------ Фрагмент текста
Муж был внимателен, готов был исполнять любые желания и капризы жены, но постепенно стал утверждаться в мысли, что это затянувшееся «недомогание» – актерский трюк. Ему передавали, что Мария постоянно принимает посетителей, обсуждает все новости и сплетни, бывает при этом жива, весела и имеет отменный аппетит. Стоило же только ему приблизиться к ее опочивальне, так сразу же все менялось: показная немощь, стоны, но при том почти всегда непременные просьбы, которые он не мог не исполнить. Последней каплей, переполнившей чашу терпения, стал отказ Марии «по недомоганию» от поездки в Москву в мае 1798 года.
Если в действиях Императрицы действительно наличествовал элемент дамской игры, то можно смело сказать, что весной 1798 года она явно переиграла. Она пошла дальше возможного, не учтя одной, но неизменной черты характера Императора: когда он чувствовал фальшь в отношении к себе, признаки лицемерия, то охладевал к человеку. Иногда это приводило к полному разрыву отношений, иногда нет, но результат был всегда один и тот же: больше никакой сердечности в отношениях быть не могло.
------------
------ Фрагмент данных
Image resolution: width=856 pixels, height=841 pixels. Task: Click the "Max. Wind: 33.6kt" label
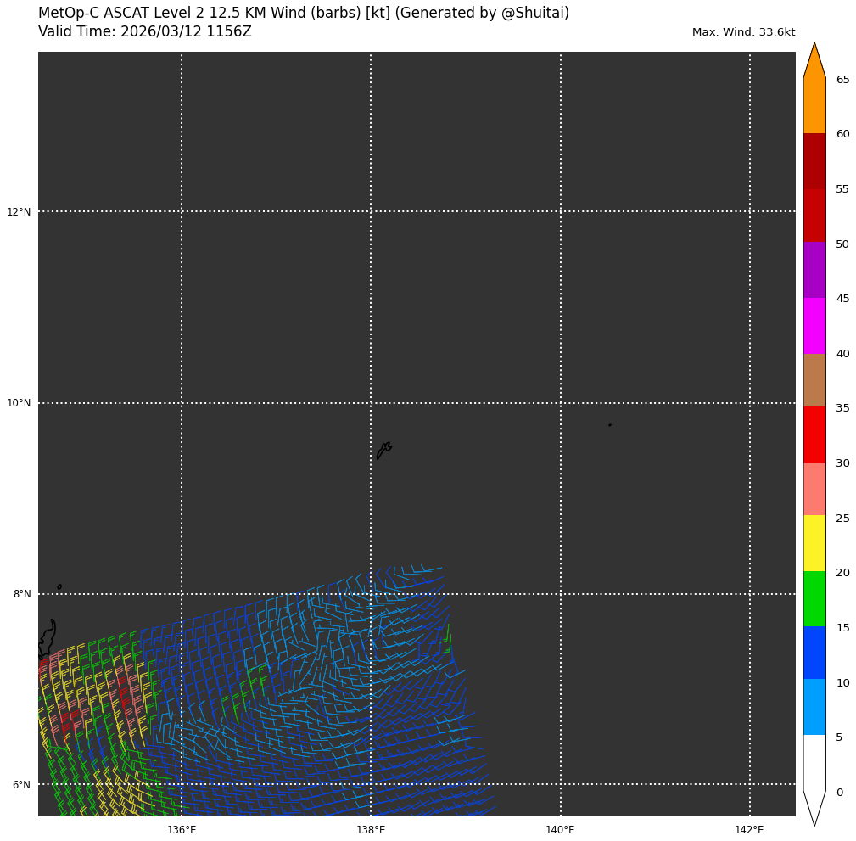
------------
Задания |
**A.** Ответьте по фрагменту текста на вопросы:
(i) От какой поездки Мария отказалась «по недомоганию» и когда?
(ii) Каким, по переданным мужу сведениям, был аппетит Марии?
(iii) Как вел себя Император, когда чувствовал фальшь в отношении к себе?
**B.** Перечислите по фрагменту текста всё, что появлялось, стоило мужу приблизиться к опочивальне Марии.

Ответы |
**A.**
(i) От поездки в Москву в мае 1798 года.
(ii) Отменным.
(iii) Охладевал к человеку.

**B.** Показная немощь; стоны; почти всегда непременные просьбы, которые он не мог не исполнить.